OK, +1

On Fri, May 25, 2018 at 10:26 AM, Raymond Hettinger <raymond.hettinger@gmail.com> wrote:


> On May 25, 2018, at 9:32 AM, Antoine Pitrou <solipsis@pitrou.net> wrote:
>
> It's worth nothing that OrderedDict already supports reversed().
> The argument could go both ways:
>
> 1. dict is similar to OrderedDict nowadays, so it should support
>   reversed() too;
>
> 2. you can use OrderedDict to signal explicitly that you care about
>   ordering; no need to add anything to dict.

Those are both valid sentiments :-)

My thought is that guaranteed insertion order for regular dicts is brand new, so it will take a while for the notion settle in and become part of everyday thinking about dicts.  Once that happens, it is probably inevitable that use cases will emerge and that __reversed__ will get added at some point.  The implementation seems straightforward and it isn't much of a conceptual leap to expect that a finite ordered collection would be reversible.

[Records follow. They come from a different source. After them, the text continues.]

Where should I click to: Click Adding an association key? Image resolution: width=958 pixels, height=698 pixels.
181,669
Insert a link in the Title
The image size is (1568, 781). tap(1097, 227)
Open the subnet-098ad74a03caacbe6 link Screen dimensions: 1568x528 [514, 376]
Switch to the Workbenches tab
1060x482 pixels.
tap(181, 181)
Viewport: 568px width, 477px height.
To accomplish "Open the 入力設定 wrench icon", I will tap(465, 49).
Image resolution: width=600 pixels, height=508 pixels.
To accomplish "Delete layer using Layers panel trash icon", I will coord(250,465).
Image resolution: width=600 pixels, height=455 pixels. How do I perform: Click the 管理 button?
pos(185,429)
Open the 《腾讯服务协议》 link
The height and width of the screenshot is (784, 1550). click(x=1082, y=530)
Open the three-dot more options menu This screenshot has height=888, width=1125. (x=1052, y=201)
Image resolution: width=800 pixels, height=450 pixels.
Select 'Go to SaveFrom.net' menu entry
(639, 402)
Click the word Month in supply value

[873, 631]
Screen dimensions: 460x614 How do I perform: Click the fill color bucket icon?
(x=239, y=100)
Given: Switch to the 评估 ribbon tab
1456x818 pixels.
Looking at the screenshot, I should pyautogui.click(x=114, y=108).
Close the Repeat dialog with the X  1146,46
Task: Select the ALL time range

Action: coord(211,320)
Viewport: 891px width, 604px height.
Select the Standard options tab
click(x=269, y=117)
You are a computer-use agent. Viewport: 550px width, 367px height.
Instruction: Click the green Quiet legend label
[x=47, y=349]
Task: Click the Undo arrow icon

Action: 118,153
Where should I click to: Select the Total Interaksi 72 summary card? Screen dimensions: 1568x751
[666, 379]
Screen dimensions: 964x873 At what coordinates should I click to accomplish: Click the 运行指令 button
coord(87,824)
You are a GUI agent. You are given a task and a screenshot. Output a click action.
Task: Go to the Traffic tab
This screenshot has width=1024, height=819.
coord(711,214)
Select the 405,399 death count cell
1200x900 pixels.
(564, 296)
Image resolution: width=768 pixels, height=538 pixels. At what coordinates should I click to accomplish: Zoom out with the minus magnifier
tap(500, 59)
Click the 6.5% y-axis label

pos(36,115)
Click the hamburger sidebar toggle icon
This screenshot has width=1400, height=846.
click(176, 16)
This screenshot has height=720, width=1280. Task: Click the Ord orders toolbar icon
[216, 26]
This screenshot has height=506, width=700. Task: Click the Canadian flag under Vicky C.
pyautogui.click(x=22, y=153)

Given that dicts now track insertion order, it seems reasonable to want to know the most recent insertions (i.e. looping over the most recently added tasks in a task dict).  Other possible use cases will likely correspond to how we use the Unix tail command. 

If those use cases arise, it would be nice for __reversed__ to already be supported so that people won't be tempted to implement an ugly workaround using popitem() calls followed by reinsertions.